Le samedi 8 octobre, des étudiantes au doctorat de l’UQAM, sous la direction du Dr. Dominic Hardy, viendront nous parler de différents aspects de la caricature au Québec

JOSÉE DESFORGES
Passionnée de caricatures, Josée Desforges fait un doctorat en histoire de l’art à l’Université du Québec à Montréal. Ses champs d’intérêt pour l’art, les symboles nationaux et la politique canadienne actuelle la mènent inévitablement sur le chemin des caricaturistes qui œuvrent un peu partout au Canada.
En plus de prendre un malin plaisir à analyser les nombreuses couches de sens de ces dessins satiriques, elle étudie les correspondances visuelles entre les différentes productions caricaturales. Elle part du principe qu’un caricaturiste, loin d’être artiste isolé, s’inspire d’un large bassin d’images (œuvres d’art célèbres, autres caricatures, symboles, logos, photographies de presse, drapeaux…) et qu’il participe parfois lui-même à créer de nouveaux motifs qui seront repris à leur tour par d’autres caricaturistes. Dans sa présentation, Josée Desforges offrira un aperçu de ce panorama de références imagées en choisissant certaines caricatures canadiennes emblématiques.

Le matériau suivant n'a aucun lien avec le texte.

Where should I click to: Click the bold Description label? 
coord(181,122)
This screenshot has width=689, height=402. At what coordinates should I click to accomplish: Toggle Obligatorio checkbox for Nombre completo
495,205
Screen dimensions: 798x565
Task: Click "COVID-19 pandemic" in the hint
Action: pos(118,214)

JULIE-ANNE GODIN-LAVERDIÈRE
Dans le cadre des recherches doctorales en histoire de l’art qu’elle poursuit à l’UQAM, Julie-Anne Godin-Laverdière s’est rapidement aperçue que la censure du nu était souvent raillée par les journalistes et les caricaturistes canadiens. Il faut dire que les réactions suscitées par certaines œuvres s’y prêtaient plutôt bien ! C’est le cas, par exemple, d’une sculpture nommée La Famille, réalisée par Robert Roussil, qui a beaucoup intéressée les policiers à l’automne 1949. De même, le scandale engendré par la présentation d’une copie du célèbre David de Michel-Ange au centre commercial Fairview de Pointe-Claire, en 1965, a fait rire bien des gens.
Durant le festival 1001 visages de la caricature, Julie-Anne Godin-Laverdière montrera quelques-unes des caricatures publiées lors des censures de nu survenues à Montréal entre 1945 et 1965. Elle s’intéressera aussi aux photographies reproduites dans les journaux au moment de ces affaires : en raison de l’humour et du message satirique, ces images et les évènements censoriaux auxquels ils sont associés se transforment, en quelque sorte, en œuvres caricaturales.

NANCY PERRON
Nancy Perron s’intéresse au dessin autant dans le domaine pratique que théorique. Doctorante en histoire de l’art à l’Université du Québec à Montréal, ses recherches portent sur le dessin satirique de l’artiste québécois Albéric Bourgeois, caricaturiste au journal La Presse entre 1905 et 1957. À l’occasion du Festival 1001 visages de la caricature, Nancy Perron parlera du style et des thématiques privilégiés dans l’œuvre de Bourgeois, des dessins qui mettent à l’honneur la Ville de Montréal et les comportements parfois cocasses de ses habitants, en se moquant de surcroît, des actions des politiciens d’ici comme d’ailleurs.
Au-delà de l’humour et de la critique sociale associée à la satire graphique, l’étude de ces caricatures permet de constater toute la virtuosité du dessinateur. En effet, l’intérêt porté envers les caricatures de Bourgeois relève aussi de la force du dessin original qui montre des choses qui ne sont pas visibles sur la copie imprimée. Les dimensions, les supports et les matériaux employés exposent bien les choix esthétiques et l’évolution technique de l’artiste. Les dessins originaux offrent ainsi une perception tout à fait différente de la version imprimée dans le journal.